FERPA

It took me 4 cups of coffee to figure out how to reply to this question!  And it’s not because I didn’t know the answer. 

FERPA is the “Family Rights Privacy Act.”  It bars disclosure of students’ “education records.”

“Education records” (like grades, disciplinary reports, attendance) are defined by FERPA as records:

               (1) Directly related to a student; and

(2) Maintained by an educational agency or institution or by a party acting for the agency or institution.

That is the entirety of the definition, from which many things—like names, team participation, dates of birth—are then excluded.[1]

The punishment for a FERPA violation is loss of ability to qualify for federal funds…a scary prospect for any school.  A FERPA violation also comes with a heavy dose of self-correction and shame, as an institution must fix whatever caused the problem, and often, send out letters of correction/apology.

With ten years as an in-house attorney at a university under my belt (and thus, a ten years’ worth of “FERPA Fear” in my brain), the minute I read this submission, I thought: Pshaw, no student newspaper or magazine is an education record under FERPA!  These grants are fine.

That was at cup #1.  But as I started cup #2, I thought: But why are these grants fine?  Why is no student newspaper or magazine an education record under FERPA?  Technically, they could meet the definition.

And those cocky ten years in higher ed were giving me no reason for my answer. 

For a lawyer, an answer without reasoning is no answer at all.  So I kept sipping (and researching). 

As I settled into cup #3, I reviewed some FERPA case law.   But although this were fun to revisit, by the time I was brewing cup #4, I realized: This is not telling me why a student newspaper or magazine doesn’t meet the definition of “education record” under FERPA.

It was only when I re-read FERPA’s definition for “disclosure” that I could back up my instinctive answer with actual legal reasoning. 

Remember, FERPA bars “disclosure” of student education records.  As it says in 20 U.S.C. 1232g(b)(1) and (b)(2)):

"Disclosure" means to permit access to or the release, transfer, or other communication of personally identifiable information contained in education records by any means, including oral, written, or electronic means, to any party except the party identified as the party that provided or created the record.  [emphasis added]

As I sipped gratefully at cup #4, there was the answer: if any student newspaper or magazine has content in violation of FERPA, the violation happened the minute it rolled off the presses…not when the content was published to a larger audience. 

It’s a bit metaphysical (or perhaps ontological) but bear with me: Re-publication in the way the member’s question describes—while arguably making an original violation bigger—cannot create a violation where there was none before. In other words, if FERPA-protected educational records were already “disclosed” via a student newspaper or magazine, allowing other people (students, parents, advertisers) unauthorized access to education records, there was already was a violation, back when the content was first published.  And if protected records aren’t already disclosed, the re-publication won’t be a forbidden disclosure, now.

To illustrate this, here is a hypothetical.  Let’s say that in 1991, the New Hartford High School newspaper (the Tattler!) printed all of my grades (without my permission).  That would have been a FERPA violation, about which I could have complained to the U.S. Department of Education.

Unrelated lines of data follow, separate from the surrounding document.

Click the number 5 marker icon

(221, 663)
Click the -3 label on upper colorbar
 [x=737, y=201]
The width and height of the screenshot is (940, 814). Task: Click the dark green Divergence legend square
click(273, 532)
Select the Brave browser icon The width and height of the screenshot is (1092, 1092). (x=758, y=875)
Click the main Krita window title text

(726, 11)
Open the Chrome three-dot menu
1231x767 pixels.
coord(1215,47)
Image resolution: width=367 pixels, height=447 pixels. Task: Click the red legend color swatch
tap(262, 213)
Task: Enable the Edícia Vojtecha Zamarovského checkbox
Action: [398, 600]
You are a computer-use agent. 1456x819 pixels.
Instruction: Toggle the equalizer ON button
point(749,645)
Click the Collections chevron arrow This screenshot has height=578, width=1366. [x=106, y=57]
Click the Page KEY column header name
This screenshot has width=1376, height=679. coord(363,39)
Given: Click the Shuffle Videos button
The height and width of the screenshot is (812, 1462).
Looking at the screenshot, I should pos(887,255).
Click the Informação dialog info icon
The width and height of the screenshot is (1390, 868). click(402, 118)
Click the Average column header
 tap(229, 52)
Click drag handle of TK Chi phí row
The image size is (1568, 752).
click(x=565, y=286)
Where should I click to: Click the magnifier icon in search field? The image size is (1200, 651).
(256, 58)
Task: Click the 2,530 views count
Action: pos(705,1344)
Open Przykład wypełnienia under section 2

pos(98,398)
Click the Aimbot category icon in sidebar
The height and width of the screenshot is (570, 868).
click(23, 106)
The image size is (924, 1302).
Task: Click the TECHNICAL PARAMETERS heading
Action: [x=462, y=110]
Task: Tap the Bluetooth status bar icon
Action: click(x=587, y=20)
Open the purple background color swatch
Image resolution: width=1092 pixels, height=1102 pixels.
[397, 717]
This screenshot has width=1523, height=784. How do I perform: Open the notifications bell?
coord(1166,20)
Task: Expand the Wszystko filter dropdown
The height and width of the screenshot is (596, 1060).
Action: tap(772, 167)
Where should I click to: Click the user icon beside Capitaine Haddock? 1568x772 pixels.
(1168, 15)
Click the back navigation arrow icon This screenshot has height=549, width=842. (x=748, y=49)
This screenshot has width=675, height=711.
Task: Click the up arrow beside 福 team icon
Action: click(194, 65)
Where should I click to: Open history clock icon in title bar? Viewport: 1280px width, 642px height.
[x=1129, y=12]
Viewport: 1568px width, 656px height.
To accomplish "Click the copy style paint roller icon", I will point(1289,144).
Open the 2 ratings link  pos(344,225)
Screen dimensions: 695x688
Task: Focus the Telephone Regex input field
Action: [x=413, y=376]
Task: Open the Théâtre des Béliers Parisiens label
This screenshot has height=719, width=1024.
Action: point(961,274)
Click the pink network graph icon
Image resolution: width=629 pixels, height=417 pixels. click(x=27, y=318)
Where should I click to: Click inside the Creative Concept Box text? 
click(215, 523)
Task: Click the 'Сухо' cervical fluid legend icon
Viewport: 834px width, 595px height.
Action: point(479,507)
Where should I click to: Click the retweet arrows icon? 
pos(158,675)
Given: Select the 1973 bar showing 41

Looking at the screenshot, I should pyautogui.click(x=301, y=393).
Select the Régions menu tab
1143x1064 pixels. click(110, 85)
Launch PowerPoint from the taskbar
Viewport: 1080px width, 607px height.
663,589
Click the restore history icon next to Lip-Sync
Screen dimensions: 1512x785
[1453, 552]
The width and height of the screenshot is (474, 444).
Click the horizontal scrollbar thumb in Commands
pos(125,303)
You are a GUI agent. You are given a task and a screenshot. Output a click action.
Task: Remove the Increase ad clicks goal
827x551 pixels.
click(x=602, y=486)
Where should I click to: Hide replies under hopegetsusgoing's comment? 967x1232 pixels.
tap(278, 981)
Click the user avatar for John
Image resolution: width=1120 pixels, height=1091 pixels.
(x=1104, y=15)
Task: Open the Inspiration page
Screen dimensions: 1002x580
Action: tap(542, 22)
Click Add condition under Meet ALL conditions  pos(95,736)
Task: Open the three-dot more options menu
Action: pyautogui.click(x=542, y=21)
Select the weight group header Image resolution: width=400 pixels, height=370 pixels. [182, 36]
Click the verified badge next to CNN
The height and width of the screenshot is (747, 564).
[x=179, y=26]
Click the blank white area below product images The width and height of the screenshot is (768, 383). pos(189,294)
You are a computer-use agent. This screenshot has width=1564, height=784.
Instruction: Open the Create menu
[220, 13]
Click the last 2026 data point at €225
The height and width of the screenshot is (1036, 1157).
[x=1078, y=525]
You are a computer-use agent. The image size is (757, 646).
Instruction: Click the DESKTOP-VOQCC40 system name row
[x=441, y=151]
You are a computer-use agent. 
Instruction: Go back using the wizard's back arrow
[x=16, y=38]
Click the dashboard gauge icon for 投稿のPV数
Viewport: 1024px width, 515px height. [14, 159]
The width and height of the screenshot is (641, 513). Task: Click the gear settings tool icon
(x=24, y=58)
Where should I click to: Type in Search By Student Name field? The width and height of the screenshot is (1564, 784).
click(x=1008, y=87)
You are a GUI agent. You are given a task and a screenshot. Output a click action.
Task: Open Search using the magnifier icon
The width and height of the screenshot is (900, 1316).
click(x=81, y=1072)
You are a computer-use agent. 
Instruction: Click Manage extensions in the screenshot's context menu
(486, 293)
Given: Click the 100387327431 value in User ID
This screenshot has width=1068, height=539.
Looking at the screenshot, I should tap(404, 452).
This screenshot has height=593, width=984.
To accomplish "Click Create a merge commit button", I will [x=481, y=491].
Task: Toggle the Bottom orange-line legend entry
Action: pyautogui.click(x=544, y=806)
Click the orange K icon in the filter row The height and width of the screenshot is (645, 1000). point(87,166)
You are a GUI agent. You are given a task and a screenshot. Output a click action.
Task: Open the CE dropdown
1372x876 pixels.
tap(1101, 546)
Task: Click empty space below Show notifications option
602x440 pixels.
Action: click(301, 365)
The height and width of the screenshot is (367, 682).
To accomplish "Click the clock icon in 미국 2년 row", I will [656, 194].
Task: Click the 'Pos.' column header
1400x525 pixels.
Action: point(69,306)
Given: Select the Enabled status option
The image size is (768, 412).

Fast-forward to 2019.  Let’s say the Tattler ends up on New York Heritage, where everyone could then see that during the first Iraq war, I was a very strong scholar in English and History, but things were…a tad lacking in Math. 

While that would be a continuation of the old FERPA violation, it would not be a new violation (even if I was just seeing it for the first time).  And while I could still conceivably make a complaint to the USDOE, asking them to ask the school to work with New York Heritage to take it down, my options to do so would be limited, since there is no private cause of action or right to sue under FERPA. 

So, while I cannot “clear” unseen content for FERPA violations (remember my Tattler scenario), I can say that a new FERPA violation will not be caused by posting already-published material on New York Heritage.

In that same spirit, I will now address the other question the member asks:  Are there any other legal reasons student [publications] could not be made available freely in an online repository?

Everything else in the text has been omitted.